Children 'more likely to confide in pets than siblings'
Children who are facing adversity, such as illness or parents splitting up, are more likely to confide in their pet than brothers or sisters, according to research.
Matt Cassels at Cambridge University says far too little attention has been paid to the significant role of pets in young people's emotions.
"They may feel that their pets are not judging them," said Mr Cassels.
His research is based on a 10-year study of 100 families in the UK.
Mr Cassels, a postgraduate psychiatry researcher, says that the place of pets in the lives of young people has not been adequately recognised and the scale of its importance has been under estimated.
Family break-ups mean that in the United States children are more likely to live with a pet than their natural father, says the research.
According to US data, about two thirds of children live with their father, while about four in five of families with school-age children have a pet.
Mr Cassels examined data from a longitudinal study carried out by the Centre for Family Research at Cambridge University, which tracked children from the age of two.
The information on pet ownership was based on when children were aged 12.
"The data on pet relationships stood out, as it had never occurred to me to consider looking at pet relationships, although I had studied children's other relationships," says Mr Cassels.
He suggests that people have associated pets with children's play and have not approached it in terms of a relationship.

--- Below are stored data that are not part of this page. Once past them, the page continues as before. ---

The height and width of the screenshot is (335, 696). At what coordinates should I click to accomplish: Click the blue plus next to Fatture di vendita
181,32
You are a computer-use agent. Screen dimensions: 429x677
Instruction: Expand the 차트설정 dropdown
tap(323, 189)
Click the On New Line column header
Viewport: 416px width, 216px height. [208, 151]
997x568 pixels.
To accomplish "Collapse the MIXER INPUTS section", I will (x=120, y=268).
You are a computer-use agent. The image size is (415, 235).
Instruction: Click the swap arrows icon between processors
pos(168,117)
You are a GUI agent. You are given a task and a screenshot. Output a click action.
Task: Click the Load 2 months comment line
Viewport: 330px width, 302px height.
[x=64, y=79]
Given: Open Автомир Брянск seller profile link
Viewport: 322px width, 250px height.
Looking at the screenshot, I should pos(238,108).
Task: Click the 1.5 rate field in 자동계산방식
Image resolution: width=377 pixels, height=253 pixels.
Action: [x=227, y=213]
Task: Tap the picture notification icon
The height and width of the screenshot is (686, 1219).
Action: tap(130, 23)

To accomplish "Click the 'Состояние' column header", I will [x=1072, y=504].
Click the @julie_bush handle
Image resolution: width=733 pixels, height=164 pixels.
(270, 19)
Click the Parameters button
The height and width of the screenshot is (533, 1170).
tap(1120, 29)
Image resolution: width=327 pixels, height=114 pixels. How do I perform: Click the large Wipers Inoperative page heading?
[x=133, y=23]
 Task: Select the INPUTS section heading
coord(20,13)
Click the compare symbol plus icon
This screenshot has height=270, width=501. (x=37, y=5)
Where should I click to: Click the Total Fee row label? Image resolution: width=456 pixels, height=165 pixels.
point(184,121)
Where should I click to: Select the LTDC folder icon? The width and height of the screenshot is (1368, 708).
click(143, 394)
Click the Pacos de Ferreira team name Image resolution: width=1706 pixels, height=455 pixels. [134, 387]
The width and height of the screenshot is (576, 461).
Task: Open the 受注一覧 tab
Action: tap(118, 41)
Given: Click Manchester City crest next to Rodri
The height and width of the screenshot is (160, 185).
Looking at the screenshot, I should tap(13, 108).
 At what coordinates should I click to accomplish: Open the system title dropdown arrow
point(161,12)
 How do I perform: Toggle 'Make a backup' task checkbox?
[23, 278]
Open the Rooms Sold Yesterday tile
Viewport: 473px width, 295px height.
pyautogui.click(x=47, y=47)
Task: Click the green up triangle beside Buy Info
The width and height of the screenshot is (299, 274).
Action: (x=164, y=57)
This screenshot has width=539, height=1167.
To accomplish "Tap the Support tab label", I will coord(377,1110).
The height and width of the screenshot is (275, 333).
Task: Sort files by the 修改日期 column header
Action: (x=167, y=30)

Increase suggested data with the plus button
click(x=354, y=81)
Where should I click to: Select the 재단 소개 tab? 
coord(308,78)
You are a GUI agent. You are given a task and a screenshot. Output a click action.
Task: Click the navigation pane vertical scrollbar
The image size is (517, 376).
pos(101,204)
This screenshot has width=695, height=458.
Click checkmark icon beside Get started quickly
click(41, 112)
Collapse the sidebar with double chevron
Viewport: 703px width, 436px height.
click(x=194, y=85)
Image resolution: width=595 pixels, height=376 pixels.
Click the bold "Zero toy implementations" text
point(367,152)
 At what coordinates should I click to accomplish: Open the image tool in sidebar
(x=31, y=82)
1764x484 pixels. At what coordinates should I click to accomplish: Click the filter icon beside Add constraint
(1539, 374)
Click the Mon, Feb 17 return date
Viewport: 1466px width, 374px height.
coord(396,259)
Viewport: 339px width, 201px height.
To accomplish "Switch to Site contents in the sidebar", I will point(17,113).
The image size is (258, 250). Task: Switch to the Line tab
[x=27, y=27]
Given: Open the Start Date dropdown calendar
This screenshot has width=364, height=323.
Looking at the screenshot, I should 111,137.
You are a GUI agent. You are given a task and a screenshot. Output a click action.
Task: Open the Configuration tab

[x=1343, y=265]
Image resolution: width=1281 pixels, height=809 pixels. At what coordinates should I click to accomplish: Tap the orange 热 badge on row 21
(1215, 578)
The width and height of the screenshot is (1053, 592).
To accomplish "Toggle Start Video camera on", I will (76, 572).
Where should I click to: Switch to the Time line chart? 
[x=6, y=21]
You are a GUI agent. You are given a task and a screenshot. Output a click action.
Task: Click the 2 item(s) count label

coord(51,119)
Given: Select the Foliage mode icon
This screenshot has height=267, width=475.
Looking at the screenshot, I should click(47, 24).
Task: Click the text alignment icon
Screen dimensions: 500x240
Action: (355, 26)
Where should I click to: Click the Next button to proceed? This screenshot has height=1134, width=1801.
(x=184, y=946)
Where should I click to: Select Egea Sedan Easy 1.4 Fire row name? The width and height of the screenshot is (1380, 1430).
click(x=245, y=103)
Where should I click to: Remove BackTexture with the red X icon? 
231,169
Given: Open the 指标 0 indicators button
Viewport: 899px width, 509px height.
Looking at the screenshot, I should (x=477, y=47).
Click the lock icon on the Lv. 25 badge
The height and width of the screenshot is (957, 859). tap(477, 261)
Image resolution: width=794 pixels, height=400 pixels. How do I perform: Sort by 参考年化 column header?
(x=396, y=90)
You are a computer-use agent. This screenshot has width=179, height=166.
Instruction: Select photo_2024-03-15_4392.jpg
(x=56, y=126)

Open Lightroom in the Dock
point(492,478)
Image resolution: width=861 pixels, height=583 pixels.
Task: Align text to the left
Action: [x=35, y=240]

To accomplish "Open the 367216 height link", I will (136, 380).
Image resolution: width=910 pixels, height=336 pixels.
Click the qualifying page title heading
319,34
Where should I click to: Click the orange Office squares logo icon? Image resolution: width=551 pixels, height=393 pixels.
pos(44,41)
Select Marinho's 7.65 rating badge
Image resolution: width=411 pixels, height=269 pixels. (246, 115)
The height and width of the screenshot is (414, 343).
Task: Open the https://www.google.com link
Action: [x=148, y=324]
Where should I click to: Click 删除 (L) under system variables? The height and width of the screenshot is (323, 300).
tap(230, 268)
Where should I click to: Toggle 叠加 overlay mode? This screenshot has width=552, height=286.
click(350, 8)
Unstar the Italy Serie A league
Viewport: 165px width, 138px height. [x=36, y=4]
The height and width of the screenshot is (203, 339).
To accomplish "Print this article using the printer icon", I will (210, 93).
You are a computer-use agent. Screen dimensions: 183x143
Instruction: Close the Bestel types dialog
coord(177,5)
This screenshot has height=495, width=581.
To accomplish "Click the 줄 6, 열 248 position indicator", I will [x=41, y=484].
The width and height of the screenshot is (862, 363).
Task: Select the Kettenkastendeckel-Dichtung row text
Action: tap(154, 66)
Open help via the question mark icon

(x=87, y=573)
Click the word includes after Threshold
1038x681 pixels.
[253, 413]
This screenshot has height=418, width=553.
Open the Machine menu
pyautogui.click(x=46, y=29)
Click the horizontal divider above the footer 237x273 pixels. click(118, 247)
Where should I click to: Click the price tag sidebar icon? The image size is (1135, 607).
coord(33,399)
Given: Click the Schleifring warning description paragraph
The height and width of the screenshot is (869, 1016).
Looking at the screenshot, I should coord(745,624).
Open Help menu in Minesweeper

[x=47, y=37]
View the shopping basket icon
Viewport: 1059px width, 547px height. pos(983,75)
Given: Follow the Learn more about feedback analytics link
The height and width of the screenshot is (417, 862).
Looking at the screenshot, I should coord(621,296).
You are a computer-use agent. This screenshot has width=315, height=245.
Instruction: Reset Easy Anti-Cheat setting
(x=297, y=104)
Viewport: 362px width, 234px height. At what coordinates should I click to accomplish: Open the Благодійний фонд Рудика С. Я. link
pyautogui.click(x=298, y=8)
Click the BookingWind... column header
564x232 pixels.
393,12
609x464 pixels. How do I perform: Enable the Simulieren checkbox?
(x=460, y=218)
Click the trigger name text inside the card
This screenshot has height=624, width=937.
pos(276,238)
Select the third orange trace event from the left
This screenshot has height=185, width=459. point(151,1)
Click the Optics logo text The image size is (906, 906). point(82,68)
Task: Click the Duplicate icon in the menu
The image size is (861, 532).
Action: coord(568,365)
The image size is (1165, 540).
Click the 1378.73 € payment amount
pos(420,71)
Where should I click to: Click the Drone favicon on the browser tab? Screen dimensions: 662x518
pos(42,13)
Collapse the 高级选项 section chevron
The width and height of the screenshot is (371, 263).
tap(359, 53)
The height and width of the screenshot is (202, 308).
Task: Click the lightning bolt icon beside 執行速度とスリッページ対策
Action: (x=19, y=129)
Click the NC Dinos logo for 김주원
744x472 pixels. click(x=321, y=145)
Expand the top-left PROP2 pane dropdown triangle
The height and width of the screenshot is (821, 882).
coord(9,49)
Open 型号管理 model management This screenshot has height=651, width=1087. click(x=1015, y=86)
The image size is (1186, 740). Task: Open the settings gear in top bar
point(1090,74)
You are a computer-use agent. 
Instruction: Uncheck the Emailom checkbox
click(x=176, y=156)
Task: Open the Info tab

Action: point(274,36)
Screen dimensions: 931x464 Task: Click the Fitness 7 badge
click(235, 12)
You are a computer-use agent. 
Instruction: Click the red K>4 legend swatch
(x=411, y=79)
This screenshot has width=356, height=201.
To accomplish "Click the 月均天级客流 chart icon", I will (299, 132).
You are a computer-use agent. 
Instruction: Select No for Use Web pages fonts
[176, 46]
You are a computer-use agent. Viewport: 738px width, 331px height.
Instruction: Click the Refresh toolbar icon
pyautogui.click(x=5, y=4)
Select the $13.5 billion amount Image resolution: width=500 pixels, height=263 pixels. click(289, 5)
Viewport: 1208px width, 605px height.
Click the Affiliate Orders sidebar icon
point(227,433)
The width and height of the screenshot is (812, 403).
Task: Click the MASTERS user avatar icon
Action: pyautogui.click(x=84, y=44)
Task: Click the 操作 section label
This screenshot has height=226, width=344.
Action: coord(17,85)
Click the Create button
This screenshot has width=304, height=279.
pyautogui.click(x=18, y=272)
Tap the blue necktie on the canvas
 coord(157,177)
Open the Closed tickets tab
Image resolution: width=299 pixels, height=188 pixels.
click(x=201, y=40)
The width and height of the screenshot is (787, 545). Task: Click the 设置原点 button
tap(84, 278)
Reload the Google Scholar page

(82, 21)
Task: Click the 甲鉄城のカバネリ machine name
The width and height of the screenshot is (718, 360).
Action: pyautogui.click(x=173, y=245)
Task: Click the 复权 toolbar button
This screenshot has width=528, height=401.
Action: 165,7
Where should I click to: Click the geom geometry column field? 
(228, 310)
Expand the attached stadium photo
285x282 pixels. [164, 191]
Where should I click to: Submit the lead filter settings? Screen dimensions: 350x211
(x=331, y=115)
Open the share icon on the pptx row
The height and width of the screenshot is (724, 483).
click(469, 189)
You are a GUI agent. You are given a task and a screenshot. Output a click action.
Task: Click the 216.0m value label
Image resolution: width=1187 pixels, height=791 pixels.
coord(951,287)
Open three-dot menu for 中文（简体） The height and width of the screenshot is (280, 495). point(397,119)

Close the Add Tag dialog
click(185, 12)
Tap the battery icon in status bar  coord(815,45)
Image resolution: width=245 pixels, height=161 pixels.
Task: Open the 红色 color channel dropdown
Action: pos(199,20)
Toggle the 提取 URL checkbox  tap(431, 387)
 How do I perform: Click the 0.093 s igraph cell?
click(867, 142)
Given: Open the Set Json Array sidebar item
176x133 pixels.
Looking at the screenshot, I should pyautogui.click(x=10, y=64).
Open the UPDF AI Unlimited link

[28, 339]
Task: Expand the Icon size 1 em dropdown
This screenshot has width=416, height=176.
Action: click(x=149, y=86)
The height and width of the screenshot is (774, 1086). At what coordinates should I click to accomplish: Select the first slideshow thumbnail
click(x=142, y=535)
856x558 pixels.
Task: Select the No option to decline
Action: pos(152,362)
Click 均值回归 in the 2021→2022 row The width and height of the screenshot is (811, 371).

Mr Cassels says the research shows that children facing emotional difficulties, such as "bereavement, divorce, instability and illness" place a particular importance on their pets.
"These children not only turn to their pets for support when faced with adversity, they do so even more than they turn to their siblings.
"This is even though they know their pets don't actually understand what they are saying," he adds.
Pets are best
The research suggests that children were also likely to have a stronger relationship with their pets than their peers.
Such relationships, particularly when it was girls with pet dogs, encouraged more social behaviour, such as "helping, sharing, and co-operating".
There was a therapeutic side to this relationship, he suggested, with the pets playing the role of the listener and being more "empathetic" for children than writing problems into a diary.
The study, he said, showed that it was "valid to talk about child pet relationships in the same way we talk about sibling relationships".
Furthermore, it was not an example of anthropomorphism, where human characteristics are attributed to animals, says Mr Cassels, a Canadian studying at Cambridge on a scholarship funded by the Gates Foundation.
Despite pets being so common in families with children, Mr Cassels says there has been a lack of evaluation for "how important they are to us".